Stored records
============

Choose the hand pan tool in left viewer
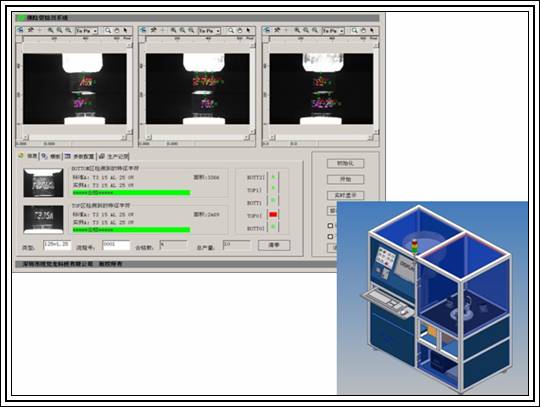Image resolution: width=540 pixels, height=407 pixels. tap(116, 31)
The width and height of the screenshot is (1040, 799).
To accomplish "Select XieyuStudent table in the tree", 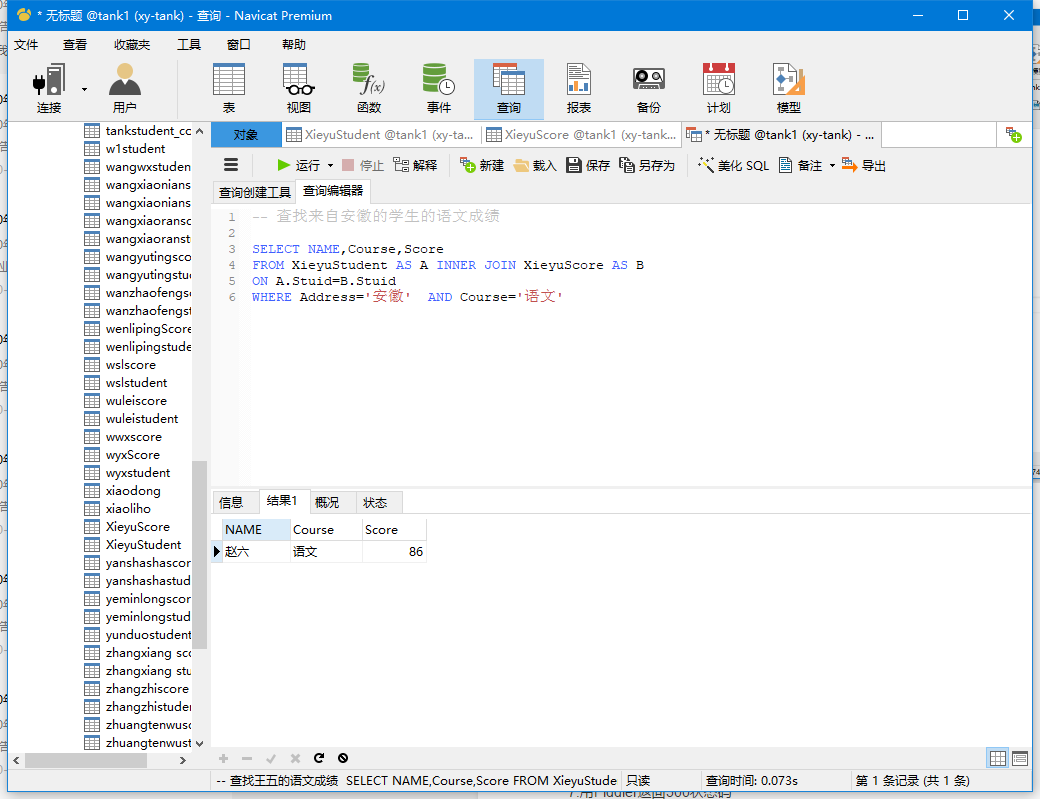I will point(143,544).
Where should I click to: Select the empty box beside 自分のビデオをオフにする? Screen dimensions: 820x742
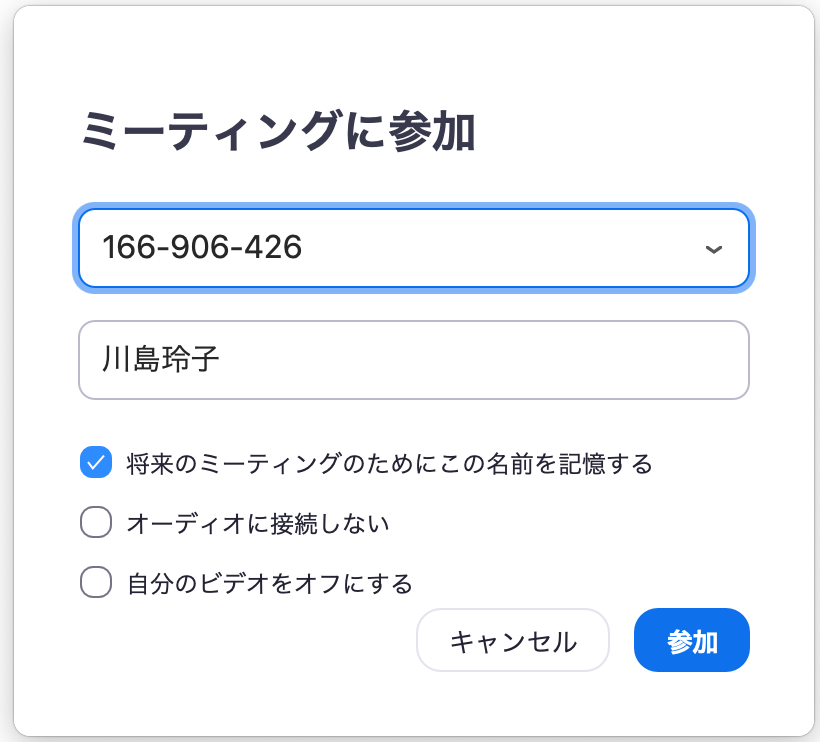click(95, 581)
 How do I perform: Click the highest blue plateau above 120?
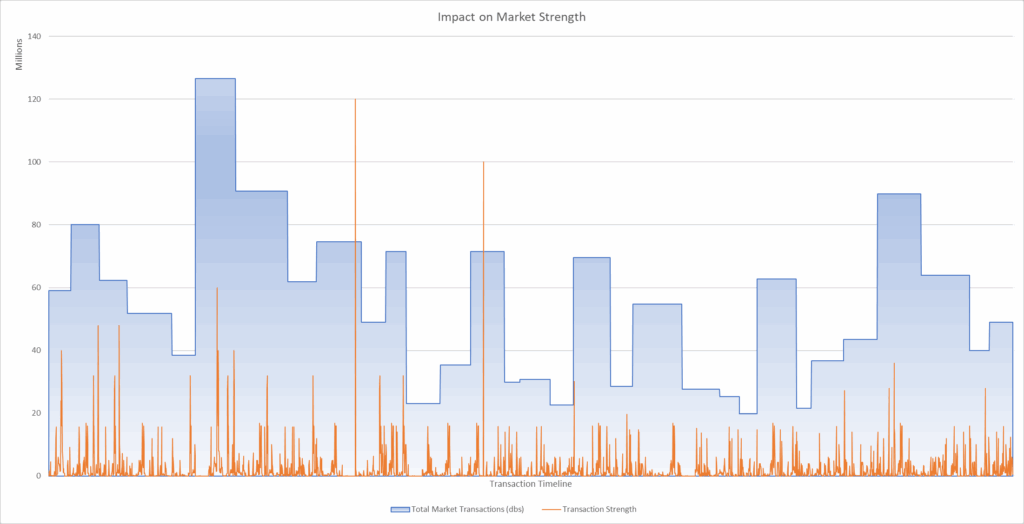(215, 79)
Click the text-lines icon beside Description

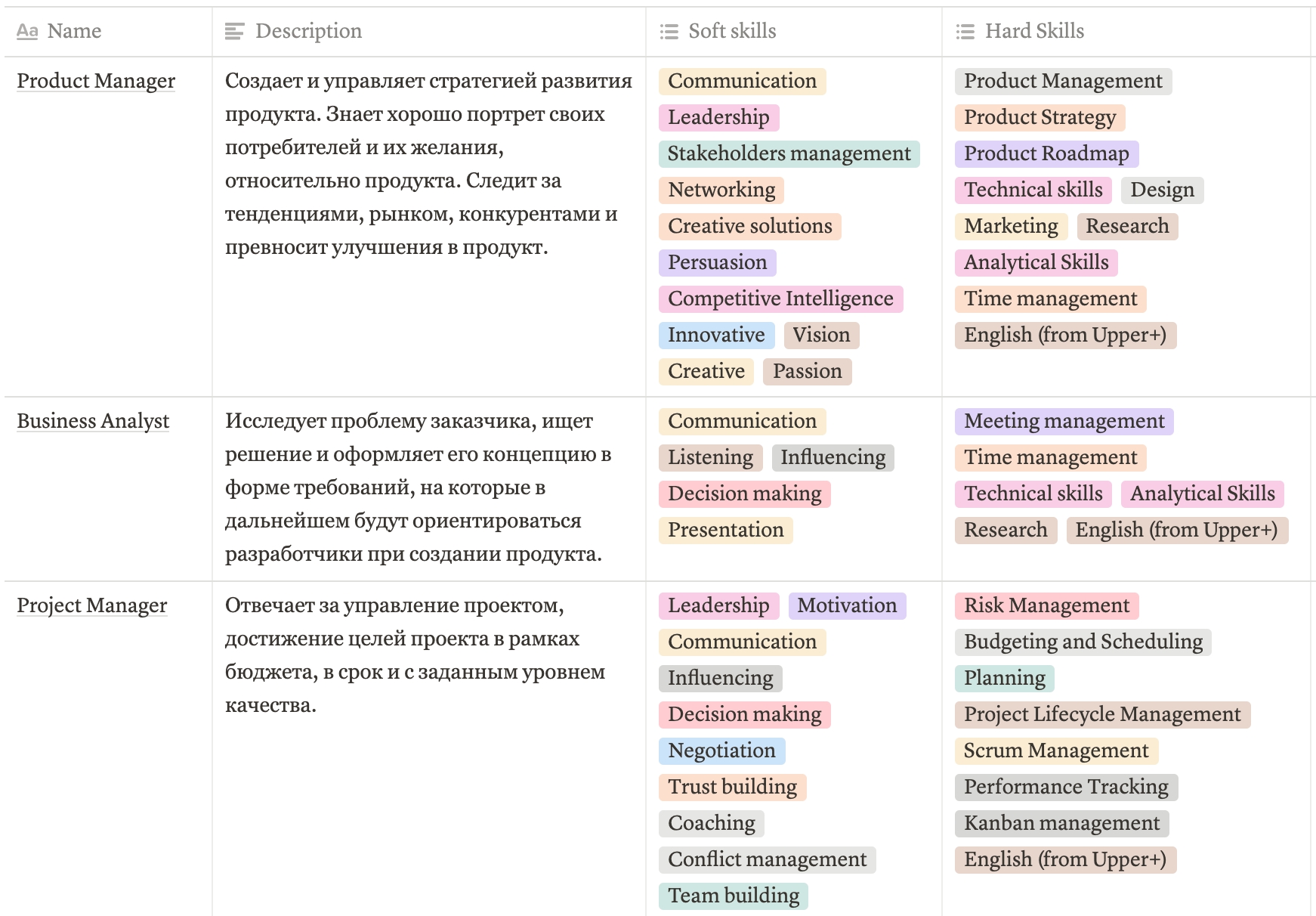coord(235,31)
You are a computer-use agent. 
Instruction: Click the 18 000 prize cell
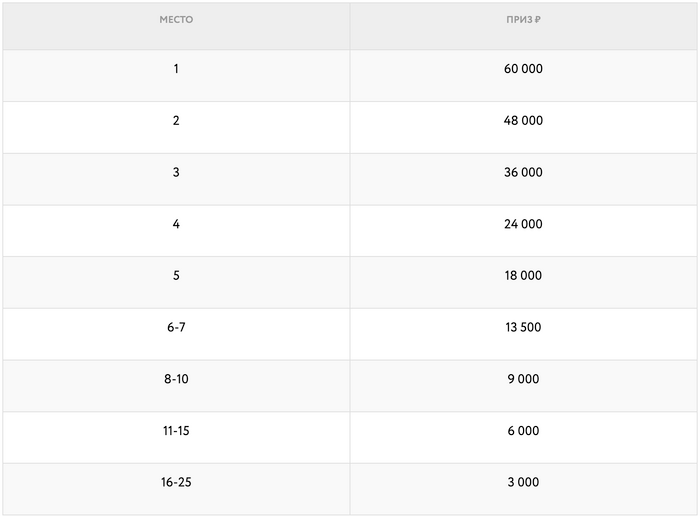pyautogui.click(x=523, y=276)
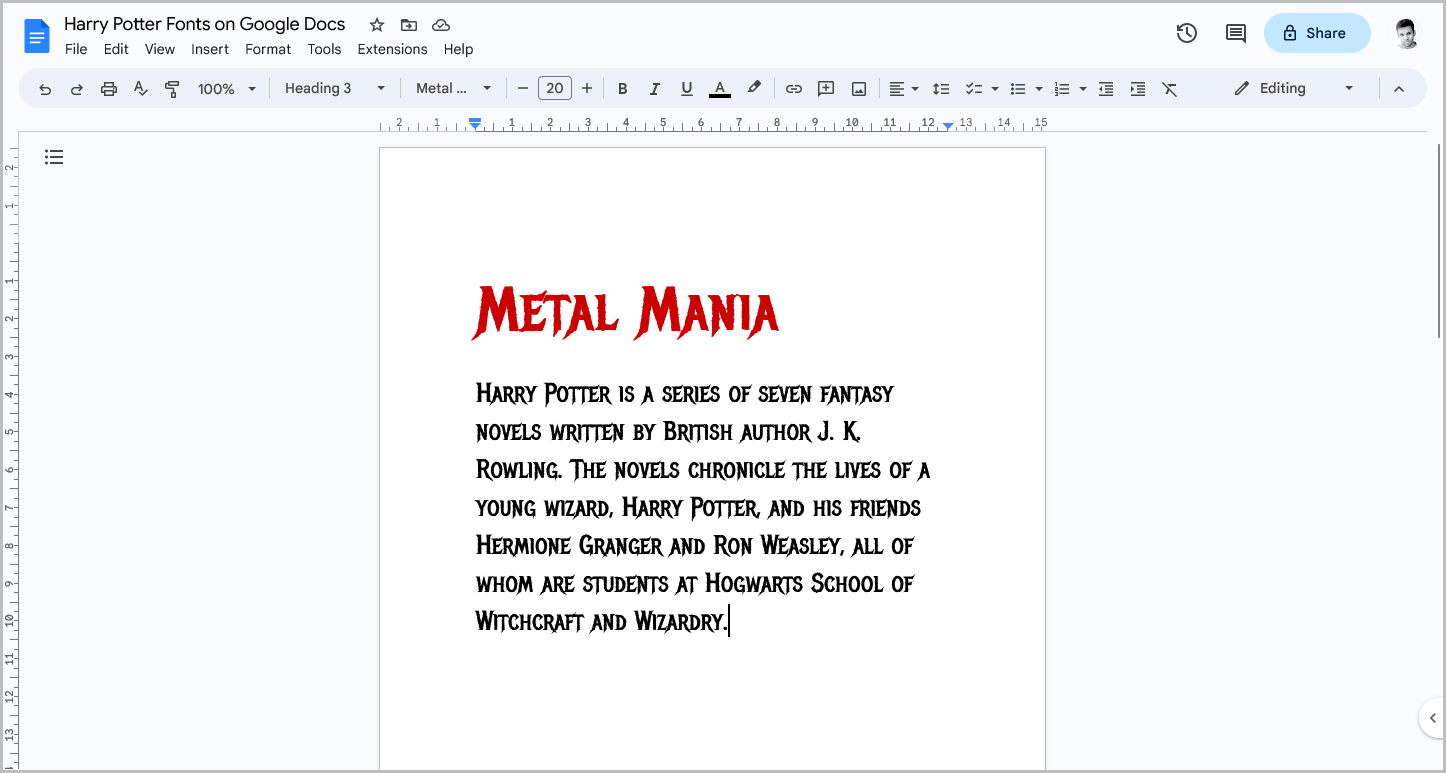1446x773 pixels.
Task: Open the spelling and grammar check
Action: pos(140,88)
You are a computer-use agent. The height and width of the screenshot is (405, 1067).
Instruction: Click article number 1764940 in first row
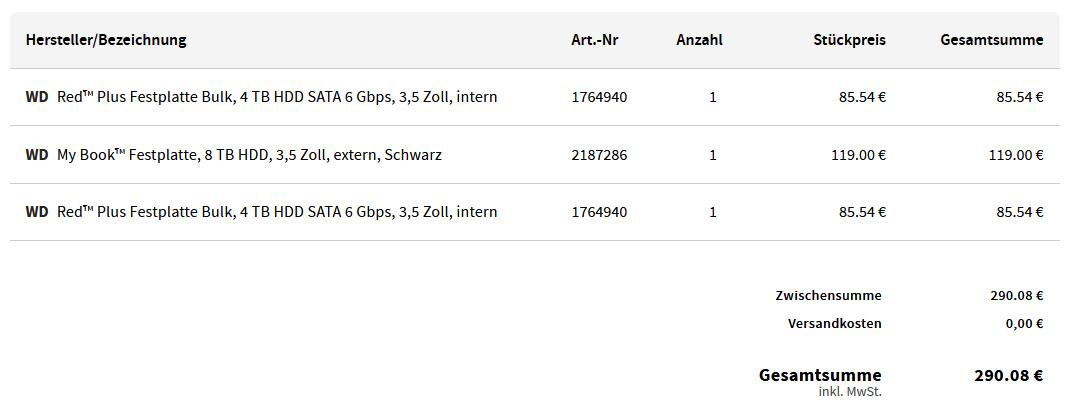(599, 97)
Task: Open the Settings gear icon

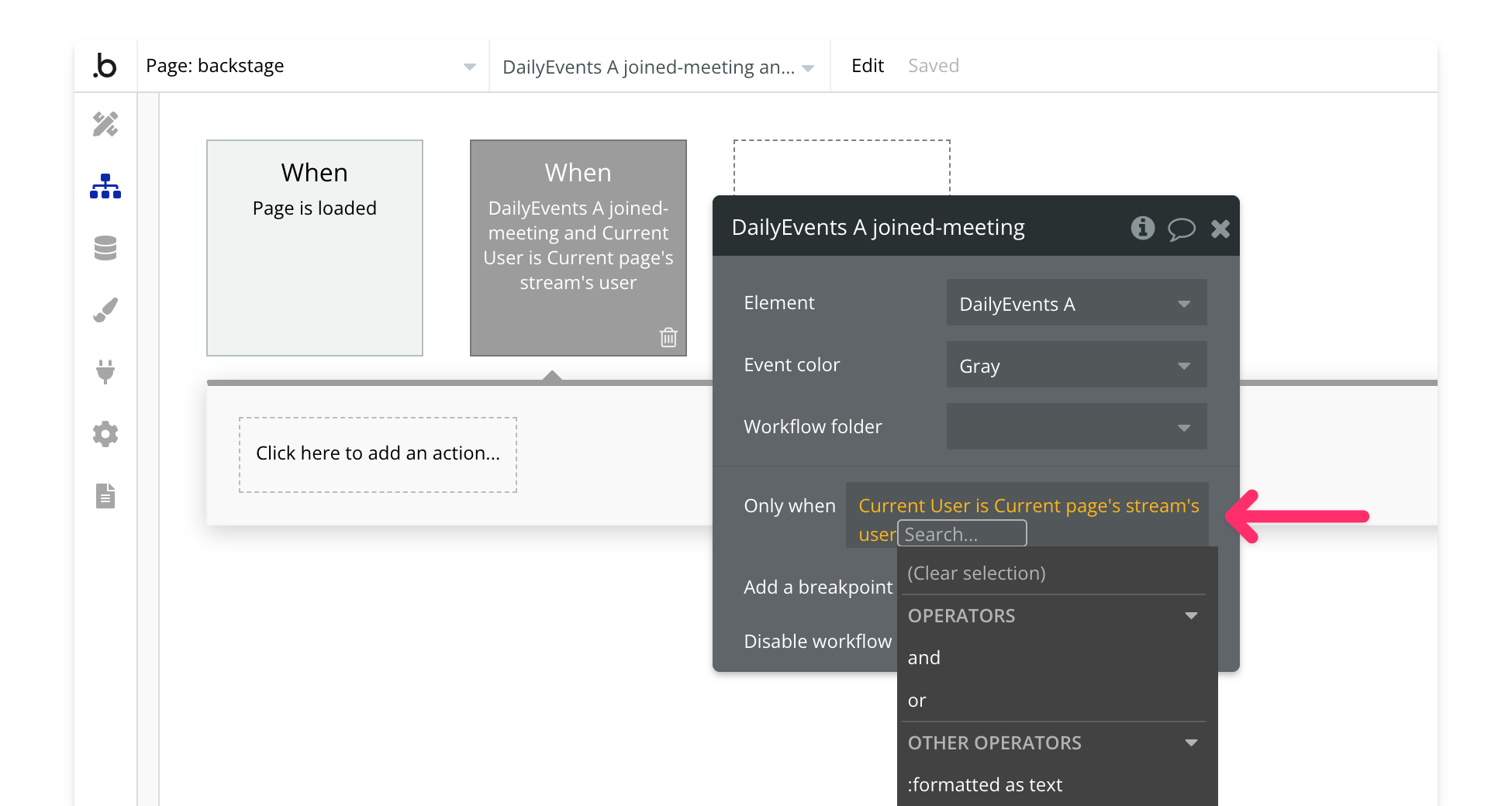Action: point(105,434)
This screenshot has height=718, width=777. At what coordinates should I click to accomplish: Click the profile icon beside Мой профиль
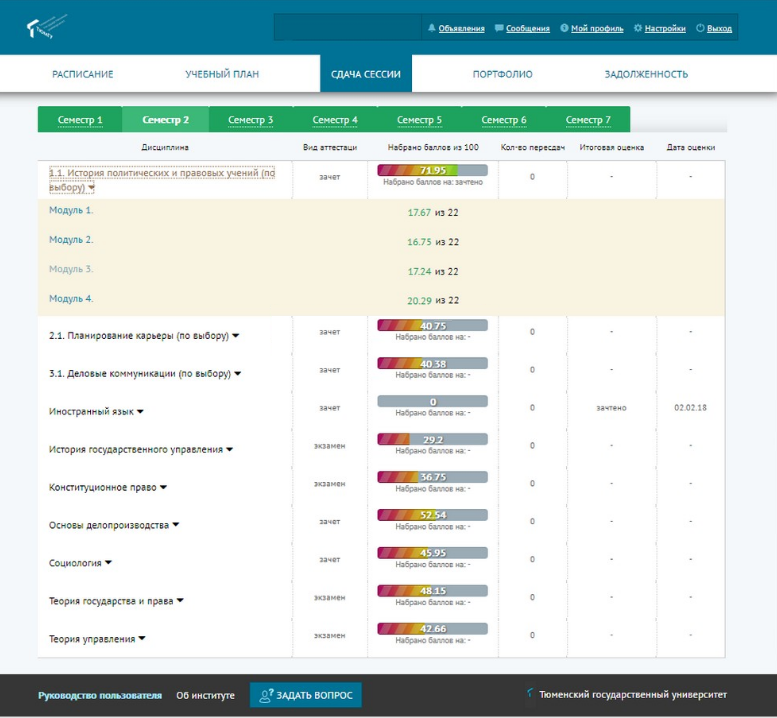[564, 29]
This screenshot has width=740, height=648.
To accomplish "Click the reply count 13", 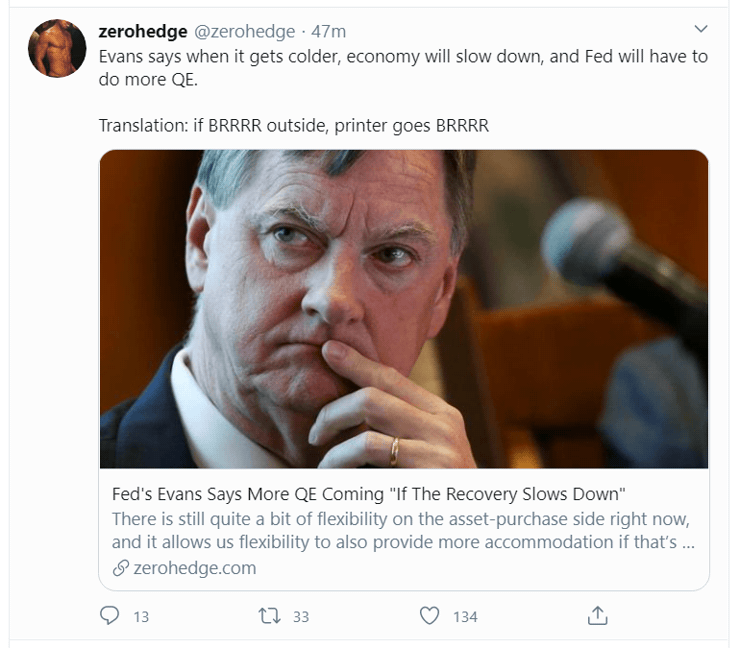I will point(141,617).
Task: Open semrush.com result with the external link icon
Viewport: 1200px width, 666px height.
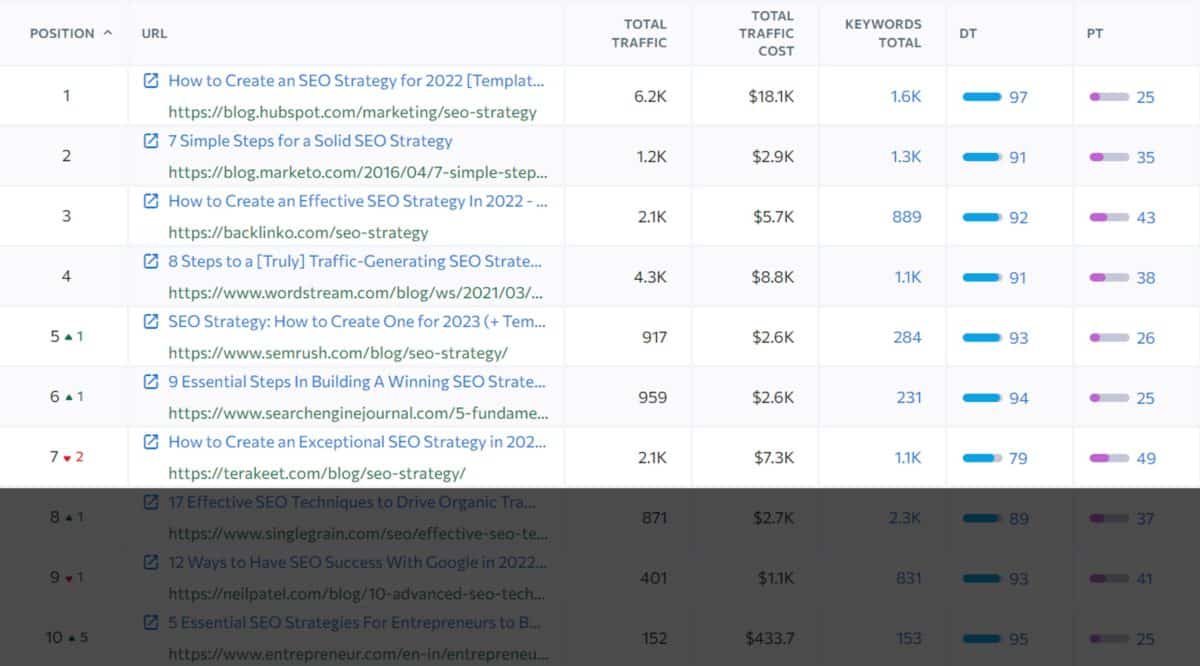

============

Work instruction:
Your reply should be one number: how many lines in the entries above contain the word "computer".

Exercise output:
2